Wat is een coracoid?
Ook bekend als het coracoïde proces, is de coracoïde een benig uitsteeksel van het schouderblad, of schouderblad, dat een integraal onderdeel is van de structuur van het schoudergewricht. De naam is afgeleid van het Griekse woord korax, wat raaf betekent, en de coracoïde buigt naar voren vanaf de bovenste buitenrand van het schouderblad in een vorm die lijkt op de haaksnavel van een raaf.
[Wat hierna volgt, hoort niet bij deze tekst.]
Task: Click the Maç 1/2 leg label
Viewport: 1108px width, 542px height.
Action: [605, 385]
Verschillende spieren die het glenohumerale of schoudergewricht bewegen en ligamenten die het gewricht stabiliseren, hechten zich vast aan deze structuur, inclusief de pectoralis minor spier in de borst, de biceps brachii en coracobrachialis spieren in de arm en de coracoclaviculaire, coracoacromiale en coracohumerale ligamenten in de schouder.
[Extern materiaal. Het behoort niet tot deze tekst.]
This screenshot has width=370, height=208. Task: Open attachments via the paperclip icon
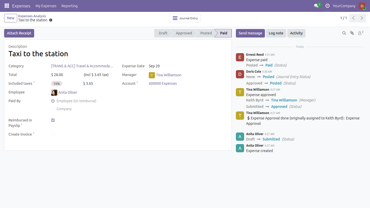352,33
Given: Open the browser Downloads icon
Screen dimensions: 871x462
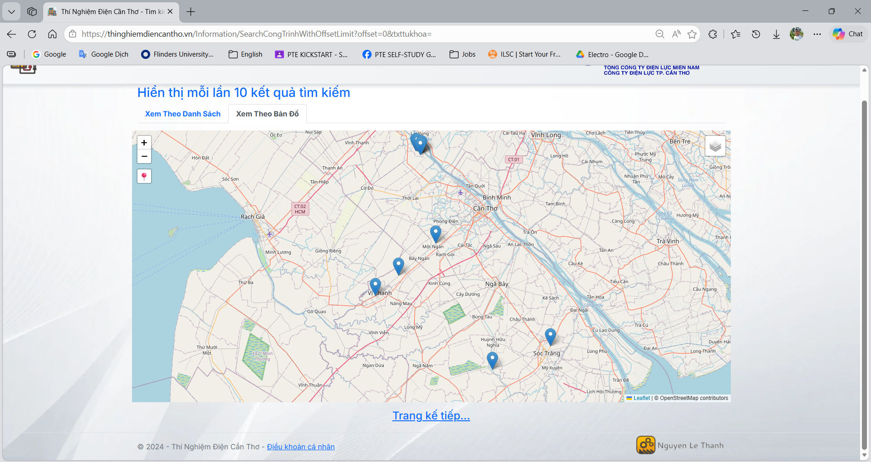Looking at the screenshot, I should (776, 34).
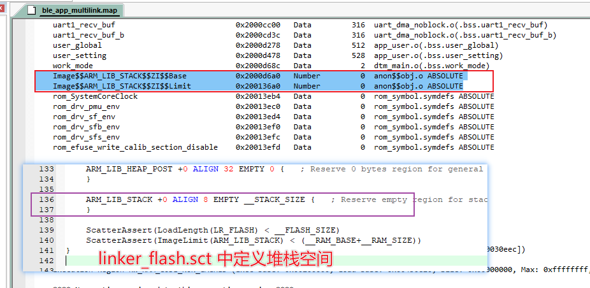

De coracoïde bevindt zich naast het schoudergewricht, net voor en aan de binnenkant van het gewricht. Het kan worden gevoeld als een klein uitsteeksel waarbij de borstspier in de borst de deltoïde spier in de schouder ontmoet, een paar centimeter boven de oksel en een centimeter of zo onder het sleutelbeen of sleutelbeen. Dit proces steekt naar voren en opzij uit vanaf de bovenkant van het ribben- of vooroppervlak van het schouderblad, en hoewel het niet articuleert met andere botten, geeft het stabiliteit aan het schoudergewricht door de ligamenten en pezen van de spieren die eraan hechten.
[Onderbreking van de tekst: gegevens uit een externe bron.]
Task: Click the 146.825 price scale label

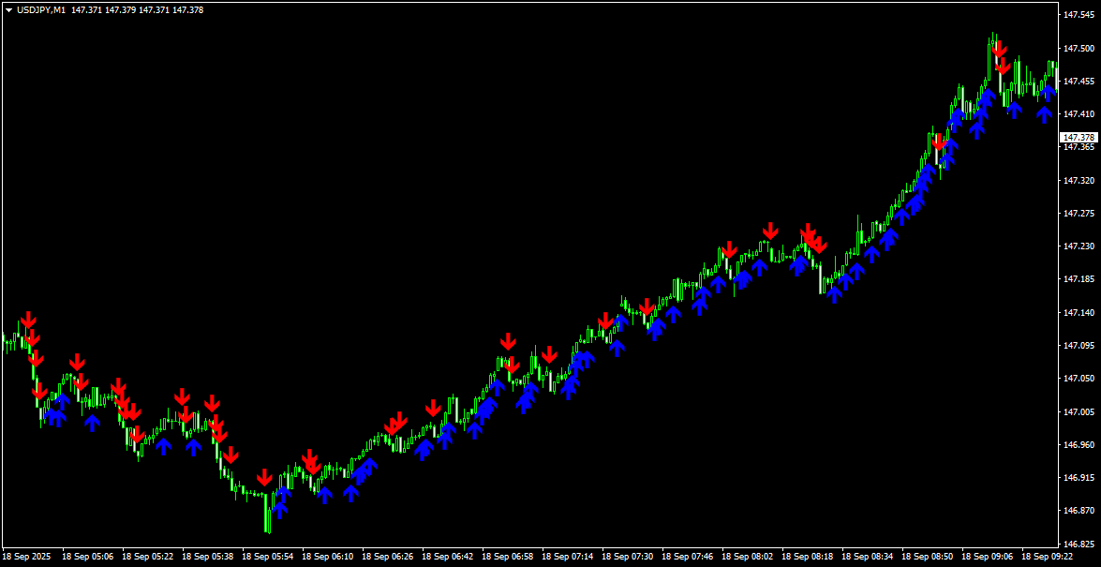Action: point(1079,544)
De pees van de pectoralis minor loopt naar beneden uit vanaf de mediale rand of binnenrand van het voorste oppervlak van de coracoïde. Driehoekig van vorm, deze spier waaiert uit om aan zijn ondereinde te hechten aan de derde tot en met vijfde ribben. Bij het samentrekken trekt het naar beneden en naar binnen op het schouderblad, dat op zijn beurt de schouder naar beneden trekt, een relatief stabiele positie van waaruit de arm van het lichaam wordt opgetild.
De coracobrachialis wordt bevestigd aan het zij- of buitenoppervlak van de coracoïde, een kleine, dunne spier die de voorkant van het schoudergewricht schuin kruist en langs de binnenkant van de humerus in de bovenarm steekt. De taak van deze spier is om de arm te adducten of naar binnen te trekken in de richting van het lichaam, en deze naar voren te buigen bij het schoudergewricht. Grenzend aan de coracobrachialis is de korte kop van de biceps brachii, de grote spier van de voorste bovenarm. Afkomstig van een pees net boven die van de coracobrachialis op het laterale oppervlak van de coracoïde, loopt de biceps brachii op dezelfde manier schuin voor het schoudergewricht. Het steekt net voorbij de elleboog op de bovenkant van het straalbot in de onderarm in, waar het werkt om de onderarm palm-up te roteren en het ellebooggewricht te buigen.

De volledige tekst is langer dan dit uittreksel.